There’s one guy in particular, I think about who was very smart. He was a very fast runner. He really understood all of this stuff. He had a background in biology, and so he really had looked into and understood completely all the physiology and everything at play when you have a partial tear in the plantar fascia.
Well, he thought he had plantar fasciitis. He saw a podiatrist. They injected him with corticosteroids. It felt much better. He trained hard. He qualified for Boston, but it actually, his heel pain got way worse. And what happened in retrospect was that, that corticosteroid injection weakened the collagen in the plantar fascia and he got a partial tear or a partial rupture of the plantar fascial ligament. So what did he do?
Well, I saw him, he was worried about this, but he was training for Boston again and he was about to go to a race and qualify. So, we talked about all the stuff he could do for plantar fasciitis, and assuming it was plantar fasciitis, what would work for that? We tried all those things and he didn’t really improve.
Same as this guy that I was just telling you about that had done The Runner’s Heel Pain course. He was getting much better, but it didn’t completely resolve. And I told him, I said, I think you probably have a partial rupture of the plantar fascia, even though you didn’t see any bruising, but it’s a very small tear, but you know, if you want to keep running on it and you’re actually tough enough to do that, go ahead. Long story short, he ran on it for three years.

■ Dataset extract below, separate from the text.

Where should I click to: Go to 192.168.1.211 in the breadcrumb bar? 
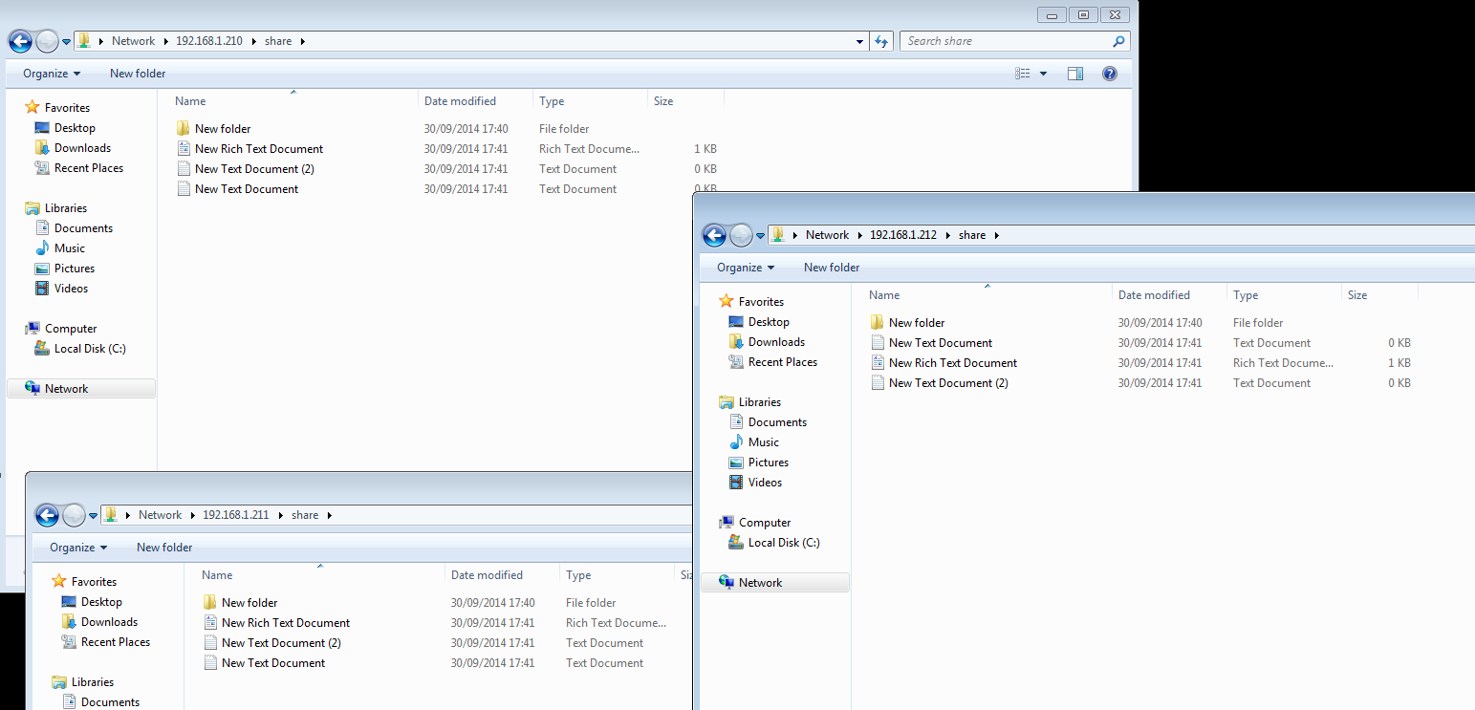236,514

It was torn and we didn’t actually conclusively arrive at that diagnosis until he actually stopped running because they canceled all the races due to the pandemic. So when that happened, he finally got an MRI, I went to see him. I looked at his foot, I looked at the MRI and I said, well, there you go. You do have a partial rupture of the plantar fascia. And it looks nasty. It’s really, really thick. It’s really, really inflamed. And it’s really degenerated because you’ve been running on it and you qualified for Boston three times while you had this partial tear that you continued to train on. And he said, okay, well, I’m ready to do the treatment now. I can sit down and I can take some time off. I can take it easier because there are no races anyway. So he did that and it completely healed.
Now he’s back to running. He does not have any more heel pain. And so in his case, definitely he was able to run, not only run, but run at a high level for a long period of time, three years to be exact. Then he did the treatments that I have always used for patients that have a partial rupture of the plantar fascia and he got better.

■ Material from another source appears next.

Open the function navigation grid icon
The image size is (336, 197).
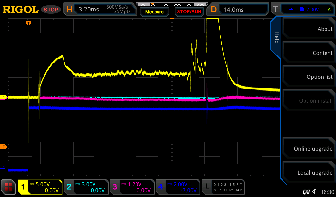tap(9, 187)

So the good news is, is that the plantar fascia is very resilient in terms of it actually being able to improve. Sometimes though because of the increased thickness, if you beat it up like that, it may actually still be thick and cause problems and discomfort just because it’s thicker. So you don’t want to just neglect it just because you think you might be able to get away with it, but it’s not like an Achilles tendon.
I would never in a million years tell somebody with an Achilles tendon issue to go run for three years and try to qualify for Boston every year because they’d probably rupture their Achilles tendon completely. And that would be a career changer in terms of your running ability, for sure.
But it’s an interesting question. It’s something to really think about. The main thing is to really decide what your goals are, how much it hurts, what you can put up with, what you can tolerate, and if it’s really in the cards for you to really treat it appropriately and just get it over with. That’s what you got to think about.